Each line from the one containing "Open the Объекты tab" through the last line of the records is to be repeated exactly, with all pictures left out.

GIVEN RECORDS START

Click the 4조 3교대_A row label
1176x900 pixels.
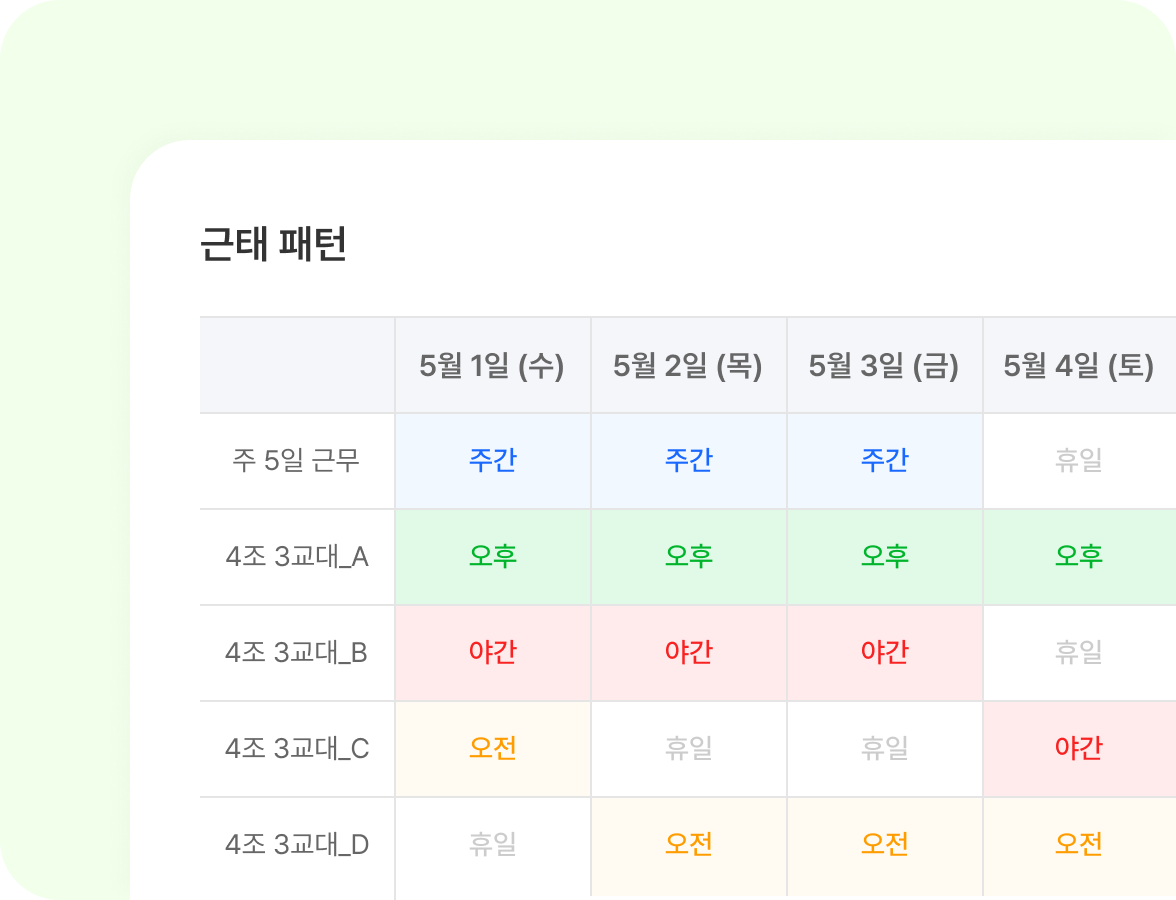(296, 557)
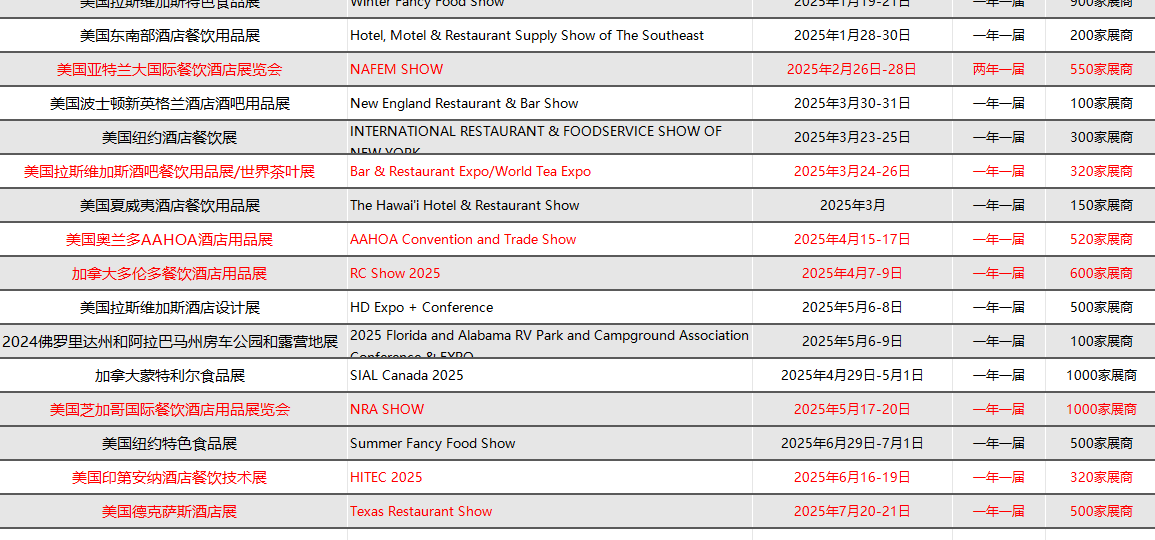Select the 两年一届 frequency cell
The image size is (1155, 540).
(998, 69)
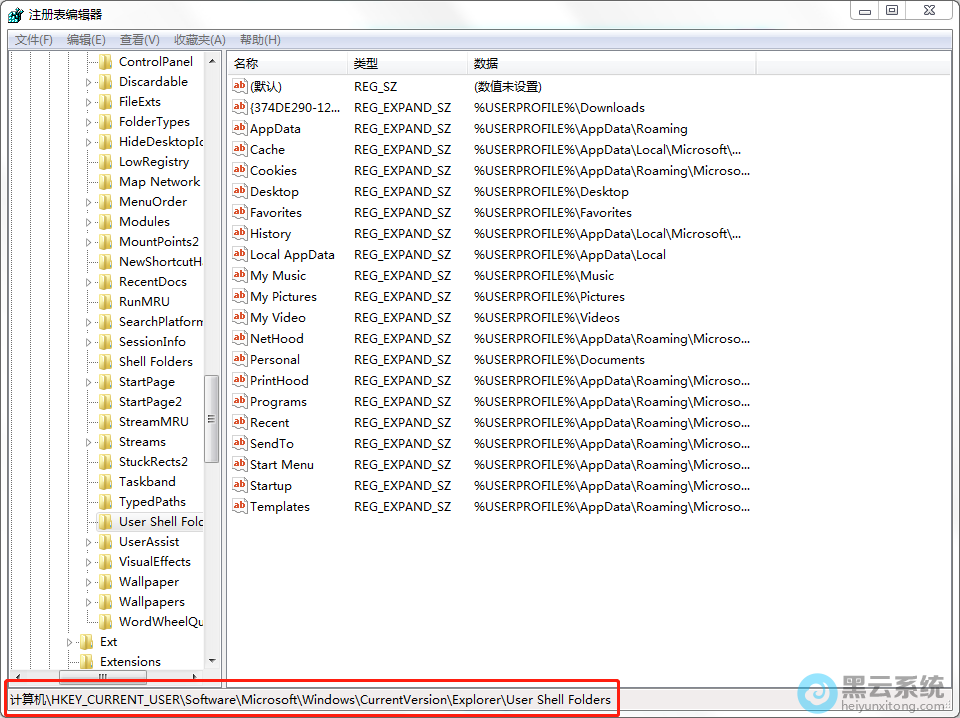Expand the Discardable key arrow

pyautogui.click(x=89, y=82)
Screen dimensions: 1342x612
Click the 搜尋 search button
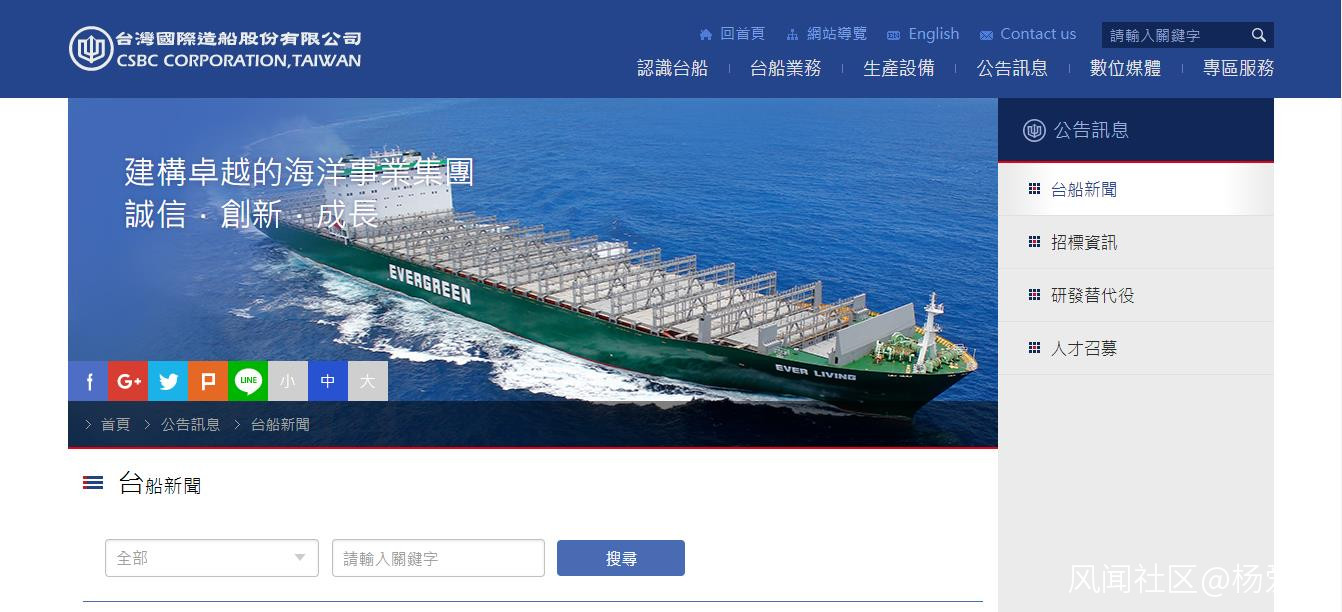pyautogui.click(x=621, y=558)
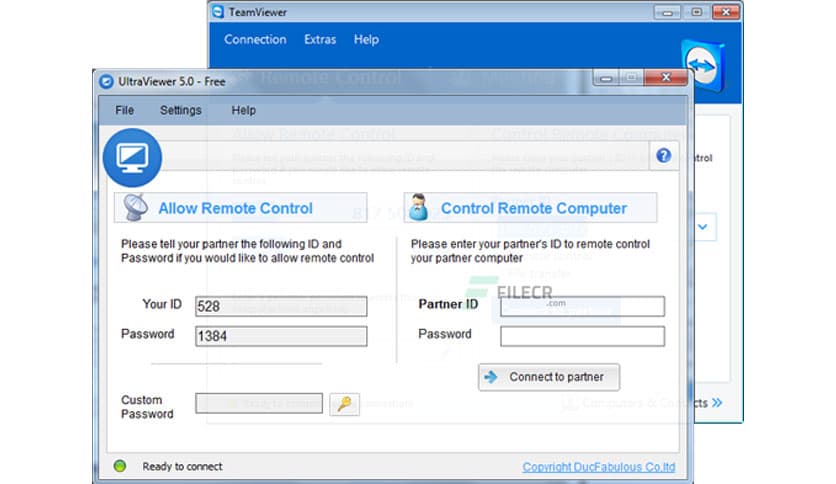The height and width of the screenshot is (484, 836).
Task: Click the key icon next to Custom Password
Action: point(344,404)
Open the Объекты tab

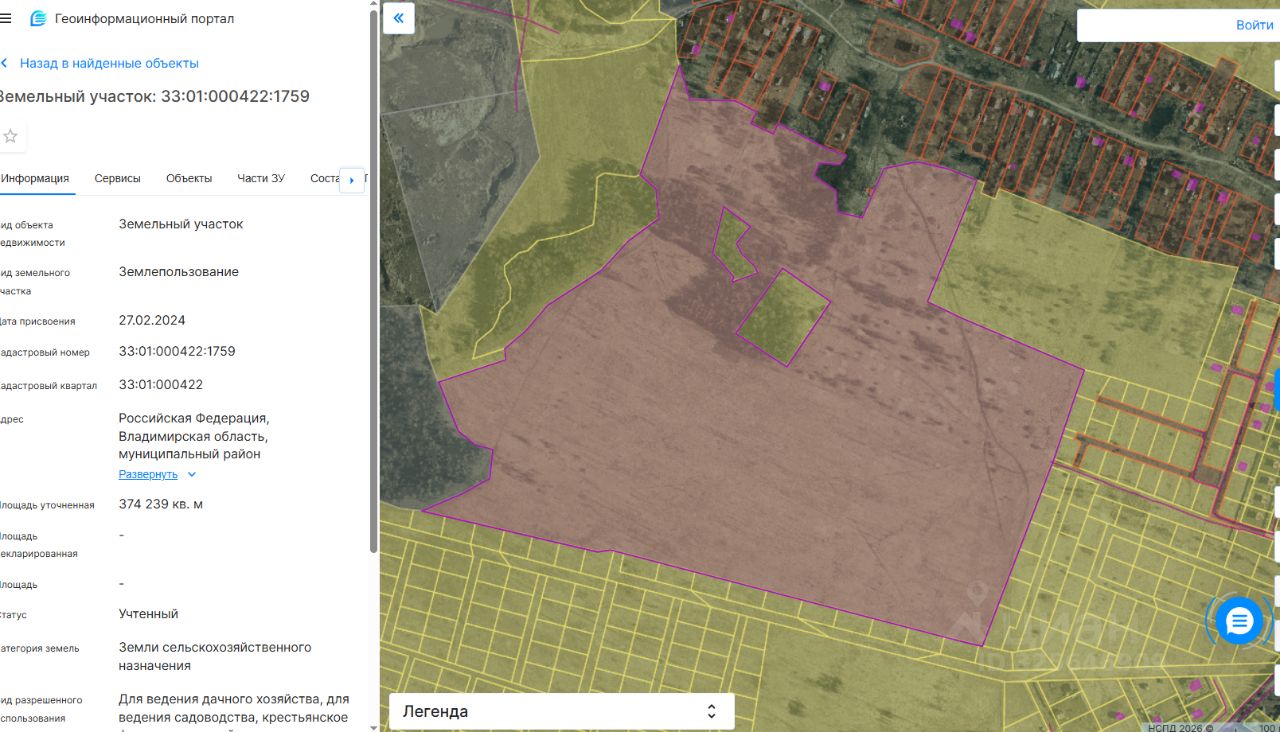tap(189, 178)
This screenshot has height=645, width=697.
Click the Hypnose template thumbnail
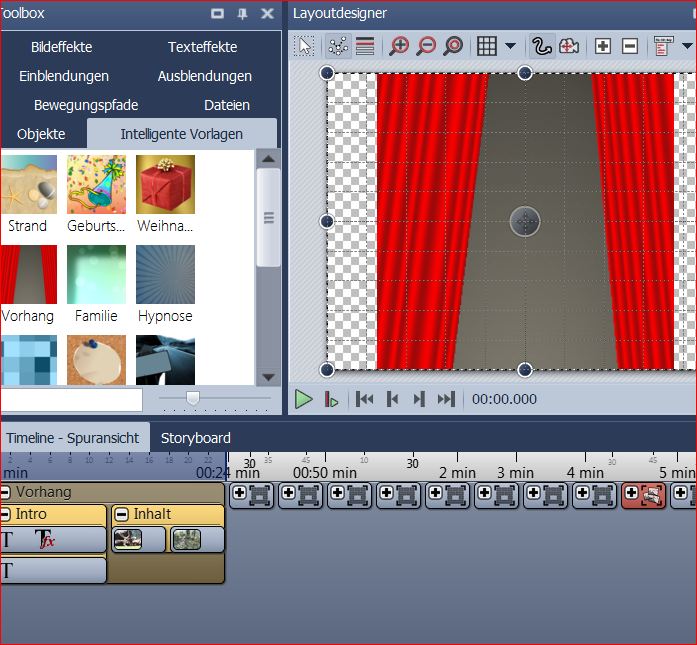165,275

GIVEN RECORDS END

**EXPECTED ANSWER**
Open the Объекты tab

tap(189, 178)
This screenshot has height=645, width=697.
Click the Hypnose template thumbnail
165,275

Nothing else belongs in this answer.